** WORK ITEM **
Line by line, retype the material with nothing left out.

** SUPPLIED ENTRIES **
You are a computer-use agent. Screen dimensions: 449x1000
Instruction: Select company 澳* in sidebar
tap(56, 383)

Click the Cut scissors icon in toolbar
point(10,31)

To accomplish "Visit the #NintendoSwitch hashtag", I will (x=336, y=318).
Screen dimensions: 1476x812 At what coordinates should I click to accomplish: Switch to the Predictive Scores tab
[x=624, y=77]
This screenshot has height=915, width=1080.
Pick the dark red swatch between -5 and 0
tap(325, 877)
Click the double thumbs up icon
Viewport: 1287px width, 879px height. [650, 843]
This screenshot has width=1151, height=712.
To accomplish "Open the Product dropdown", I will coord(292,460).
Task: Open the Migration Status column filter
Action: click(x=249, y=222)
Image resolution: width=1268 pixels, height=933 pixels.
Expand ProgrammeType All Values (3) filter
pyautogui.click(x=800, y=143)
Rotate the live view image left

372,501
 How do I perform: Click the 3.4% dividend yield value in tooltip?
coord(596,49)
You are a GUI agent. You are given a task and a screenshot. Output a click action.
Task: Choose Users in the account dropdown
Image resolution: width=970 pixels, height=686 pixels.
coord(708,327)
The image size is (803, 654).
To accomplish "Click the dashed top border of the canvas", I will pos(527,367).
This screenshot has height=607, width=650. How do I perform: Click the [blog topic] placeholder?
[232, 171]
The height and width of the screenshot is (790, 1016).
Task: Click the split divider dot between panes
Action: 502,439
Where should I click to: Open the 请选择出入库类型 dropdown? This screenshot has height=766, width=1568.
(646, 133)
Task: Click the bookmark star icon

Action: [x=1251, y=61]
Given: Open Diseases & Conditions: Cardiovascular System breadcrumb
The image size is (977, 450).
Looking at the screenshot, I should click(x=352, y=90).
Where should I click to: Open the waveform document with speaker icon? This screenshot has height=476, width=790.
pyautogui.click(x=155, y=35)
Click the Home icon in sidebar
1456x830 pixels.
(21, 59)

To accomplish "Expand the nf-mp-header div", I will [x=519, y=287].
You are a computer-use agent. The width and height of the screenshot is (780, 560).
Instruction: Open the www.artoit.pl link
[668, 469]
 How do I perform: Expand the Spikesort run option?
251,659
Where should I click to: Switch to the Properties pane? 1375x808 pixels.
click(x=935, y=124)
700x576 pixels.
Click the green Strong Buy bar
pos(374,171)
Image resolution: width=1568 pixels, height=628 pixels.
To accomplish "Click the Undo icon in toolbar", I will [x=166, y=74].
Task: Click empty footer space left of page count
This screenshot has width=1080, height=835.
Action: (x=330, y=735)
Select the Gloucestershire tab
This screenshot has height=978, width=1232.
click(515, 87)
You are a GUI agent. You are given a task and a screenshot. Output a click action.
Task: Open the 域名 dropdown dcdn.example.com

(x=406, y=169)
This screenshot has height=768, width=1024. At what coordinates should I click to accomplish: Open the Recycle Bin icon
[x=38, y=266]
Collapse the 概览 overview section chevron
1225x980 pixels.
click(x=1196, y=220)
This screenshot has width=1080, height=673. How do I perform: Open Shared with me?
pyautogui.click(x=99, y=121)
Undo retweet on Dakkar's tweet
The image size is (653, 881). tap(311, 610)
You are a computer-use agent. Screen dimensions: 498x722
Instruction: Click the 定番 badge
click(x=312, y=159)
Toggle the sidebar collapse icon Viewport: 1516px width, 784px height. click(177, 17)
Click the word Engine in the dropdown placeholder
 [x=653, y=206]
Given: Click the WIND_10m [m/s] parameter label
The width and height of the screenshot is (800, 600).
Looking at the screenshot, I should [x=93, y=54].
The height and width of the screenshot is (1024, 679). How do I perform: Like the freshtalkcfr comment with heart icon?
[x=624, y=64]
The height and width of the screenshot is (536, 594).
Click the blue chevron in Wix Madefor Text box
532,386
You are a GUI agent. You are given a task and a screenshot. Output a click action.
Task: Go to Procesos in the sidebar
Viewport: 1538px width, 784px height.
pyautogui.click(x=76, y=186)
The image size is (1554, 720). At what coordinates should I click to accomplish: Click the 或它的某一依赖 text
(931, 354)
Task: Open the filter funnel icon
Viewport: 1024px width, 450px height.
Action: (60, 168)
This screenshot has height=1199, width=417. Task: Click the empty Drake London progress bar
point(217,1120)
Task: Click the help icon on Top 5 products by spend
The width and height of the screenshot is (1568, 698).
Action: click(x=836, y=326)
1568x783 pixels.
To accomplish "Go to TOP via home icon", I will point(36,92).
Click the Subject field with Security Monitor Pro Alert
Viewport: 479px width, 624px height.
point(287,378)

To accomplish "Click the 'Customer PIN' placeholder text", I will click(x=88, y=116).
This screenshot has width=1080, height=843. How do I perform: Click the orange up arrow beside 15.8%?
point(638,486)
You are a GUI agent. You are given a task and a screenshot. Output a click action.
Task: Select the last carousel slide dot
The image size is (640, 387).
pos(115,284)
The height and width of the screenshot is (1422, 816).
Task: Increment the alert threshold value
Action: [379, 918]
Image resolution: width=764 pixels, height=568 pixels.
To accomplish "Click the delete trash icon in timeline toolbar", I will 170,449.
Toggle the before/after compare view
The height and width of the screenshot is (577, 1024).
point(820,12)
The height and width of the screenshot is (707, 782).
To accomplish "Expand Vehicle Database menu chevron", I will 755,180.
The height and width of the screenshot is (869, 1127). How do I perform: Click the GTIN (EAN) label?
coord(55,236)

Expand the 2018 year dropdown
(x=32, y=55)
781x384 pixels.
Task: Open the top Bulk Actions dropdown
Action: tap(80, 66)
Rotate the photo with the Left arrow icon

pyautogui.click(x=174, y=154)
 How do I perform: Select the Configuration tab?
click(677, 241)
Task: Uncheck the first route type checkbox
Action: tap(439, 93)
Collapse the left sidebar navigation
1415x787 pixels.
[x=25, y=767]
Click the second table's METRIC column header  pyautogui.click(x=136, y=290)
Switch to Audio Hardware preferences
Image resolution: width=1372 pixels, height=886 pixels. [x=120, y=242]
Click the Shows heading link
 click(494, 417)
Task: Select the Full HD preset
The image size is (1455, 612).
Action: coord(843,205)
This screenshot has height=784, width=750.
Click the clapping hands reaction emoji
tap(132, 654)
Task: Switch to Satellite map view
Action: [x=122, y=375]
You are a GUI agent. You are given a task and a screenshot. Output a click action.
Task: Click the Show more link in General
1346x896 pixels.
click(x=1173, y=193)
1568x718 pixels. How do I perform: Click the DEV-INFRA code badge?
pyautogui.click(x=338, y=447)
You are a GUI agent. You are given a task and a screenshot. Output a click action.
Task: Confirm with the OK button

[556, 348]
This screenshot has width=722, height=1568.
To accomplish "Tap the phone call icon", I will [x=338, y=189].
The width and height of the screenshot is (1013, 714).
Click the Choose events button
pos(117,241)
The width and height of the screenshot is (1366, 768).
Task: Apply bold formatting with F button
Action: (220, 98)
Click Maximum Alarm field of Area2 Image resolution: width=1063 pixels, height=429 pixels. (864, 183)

** TASK ANSWER **
You are a computer-use agent. Screen dimensions: 449x1000
Instruction: Select company 澳* in sidebar
tap(56, 383)

Click the Cut scissors icon in toolbar
point(10,31)

To accomplish "Visit the #NintendoSwitch hashtag", I will (x=336, y=318).
Screen dimensions: 1476x812 At what coordinates should I click to accomplish: Switch to the Predictive Scores tab
[x=624, y=77]
This screenshot has height=915, width=1080.
Pick the dark red swatch between -5 and 0
tap(325, 877)
Click the double thumbs up icon
Viewport: 1287px width, 879px height. [650, 843]
This screenshot has width=1151, height=712.
To accomplish "Open the Product dropdown", I will coord(292,460).
Task: Open the Migration Status column filter
Action: click(x=249, y=222)
Image resolution: width=1268 pixels, height=933 pixels.
Expand ProgrammeType All Values (3) filter
pyautogui.click(x=800, y=143)
Rotate the live view image left

372,501
 How do I perform: Click the 3.4% dividend yield value in tooltip?
coord(596,49)
You are a GUI agent. You are given a task and a screenshot. Output a click action.
Task: Choose Users in the account dropdown
Image resolution: width=970 pixels, height=686 pixels.
coord(708,327)
The image size is (803, 654).
To accomplish "Click the dashed top border of the canvas", I will pos(527,367).
This screenshot has height=607, width=650. How do I perform: Click the [blog topic] placeholder?
[232, 171]
The height and width of the screenshot is (790, 1016).
Task: Click the split divider dot between panes
Action: 502,439
Where should I click to: Open the 请选择出入库类型 dropdown? This screenshot has height=766, width=1568.
(646, 133)
Task: Click the bookmark star icon

Action: [x=1251, y=61]
Given: Open Diseases & Conditions: Cardiovascular System breadcrumb
The image size is (977, 450).
Looking at the screenshot, I should click(x=352, y=90).
Where should I click to: Open the waveform document with speaker icon? This screenshot has height=476, width=790.
pyautogui.click(x=155, y=35)
Click the Home icon in sidebar
1456x830 pixels.
(21, 59)

To accomplish "Expand the nf-mp-header div", I will [x=519, y=287].
You are a computer-use agent. The width and height of the screenshot is (780, 560).
Instruction: Open the www.artoit.pl link
[668, 469]
 How do I perform: Expand the Spikesort run option?
251,659
Where should I click to: Switch to the Properties pane? 1375x808 pixels.
click(x=935, y=124)
700x576 pixels.
Click the green Strong Buy bar
pos(374,171)
Image resolution: width=1568 pixels, height=628 pixels.
To accomplish "Click the Undo icon in toolbar", I will [x=166, y=74].
Task: Click empty footer space left of page count
This screenshot has width=1080, height=835.
Action: (x=330, y=735)
Select the Gloucestershire tab
This screenshot has height=978, width=1232.
click(515, 87)
You are a GUI agent. You are given a task and a screenshot. Output a click action.
Task: Open the 域名 dropdown dcdn.example.com

(x=406, y=169)
This screenshot has height=768, width=1024. At what coordinates should I click to accomplish: Open the Recycle Bin icon
[x=38, y=266]
Collapse the 概览 overview section chevron
1225x980 pixels.
click(x=1196, y=220)
This screenshot has width=1080, height=673. How do I perform: Open Shared with me?
pyautogui.click(x=99, y=121)
Undo retweet on Dakkar's tweet
The image size is (653, 881). tap(311, 610)
You are a computer-use agent. Screen dimensions: 498x722
Instruction: Click the 定番 badge
click(x=312, y=159)
Toggle the sidebar collapse icon Viewport: 1516px width, 784px height. click(177, 17)
Click the word Engine in the dropdown placeholder
 [x=653, y=206]
Given: Click the WIND_10m [m/s] parameter label
The width and height of the screenshot is (800, 600).
Looking at the screenshot, I should [x=93, y=54].
The height and width of the screenshot is (1024, 679). How do I perform: Like the freshtalkcfr comment with heart icon?
[x=624, y=64]
The height and width of the screenshot is (536, 594).
Click the blue chevron in Wix Madefor Text box
532,386
You are a GUI agent. You are given a task and a screenshot. Output a click action.
Task: Go to Procesos in the sidebar
Viewport: 1538px width, 784px height.
pyautogui.click(x=76, y=186)
The image size is (1554, 720). At what coordinates should I click to accomplish: Click the 或它的某一依赖 text
(931, 354)
Task: Open the filter funnel icon
Viewport: 1024px width, 450px height.
Action: (60, 168)
This screenshot has height=1199, width=417. Task: Click the empty Drake London progress bar
point(217,1120)
Task: Click the help icon on Top 5 products by spend
The width and height of the screenshot is (1568, 698).
Action: click(x=836, y=326)
1568x783 pixels.
To accomplish "Go to TOP via home icon", I will point(36,92).
Click the Subject field with Security Monitor Pro Alert
Viewport: 479px width, 624px height.
point(287,378)

To accomplish "Click the 'Customer PIN' placeholder text", I will click(x=88, y=116).
This screenshot has width=1080, height=843. How do I perform: Click the orange up arrow beside 15.8%?
point(638,486)
You are a GUI agent. You are given a task and a screenshot. Output a click action.
Task: Select the last carousel slide dot
The image size is (640, 387).
pos(115,284)
The height and width of the screenshot is (1422, 816).
Task: Increment the alert threshold value
Action: [379, 918]
Image resolution: width=764 pixels, height=568 pixels.
To accomplish "Click the delete trash icon in timeline toolbar", I will 170,449.
Toggle the before/after compare view
The height and width of the screenshot is (577, 1024).
point(820,12)
The height and width of the screenshot is (707, 782).
To accomplish "Expand Vehicle Database menu chevron", I will 755,180.
The height and width of the screenshot is (869, 1127). How do I perform: Click the GTIN (EAN) label?
coord(55,236)

Expand the 2018 year dropdown
(x=32, y=55)
781x384 pixels.
Task: Open the top Bulk Actions dropdown
Action: tap(80, 66)
Rotate the photo with the Left arrow icon

pyautogui.click(x=174, y=154)
 How do I perform: Select the Configuration tab?
click(677, 241)
Task: Uncheck the first route type checkbox
Action: tap(439, 93)
Collapse the left sidebar navigation
1415x787 pixels.
[x=25, y=767]
Click the second table's METRIC column header  pyautogui.click(x=136, y=290)
Switch to Audio Hardware preferences
Image resolution: width=1372 pixels, height=886 pixels. [x=120, y=242]
Click the Shows heading link
 click(494, 417)
Task: Select the Full HD preset
The image size is (1455, 612).
Action: coord(843,205)
This screenshot has height=784, width=750.
Click the clapping hands reaction emoji
tap(132, 654)
Task: Switch to Satellite map view
Action: [x=122, y=375]
You are a GUI agent. You are given a task and a screenshot. Output a click action.
Task: Click the Show more link in General
1346x896 pixels.
click(x=1173, y=193)
1568x718 pixels. How do I perform: Click the DEV-INFRA code badge?
pyautogui.click(x=338, y=447)
You are a GUI agent. You are given a task and a screenshot. Output a click action.
Task: Confirm with the OK button

[556, 348]
This screenshot has width=722, height=1568.
To accomplish "Tap the phone call icon", I will [x=338, y=189].
The width and height of the screenshot is (1013, 714).
Click the Choose events button
pos(117,241)
The width and height of the screenshot is (1366, 768).
Task: Apply bold formatting with F button
Action: (220, 98)
Click Maximum Alarm field of Area2 Image resolution: width=1063 pixels, height=429 pixels. (864, 183)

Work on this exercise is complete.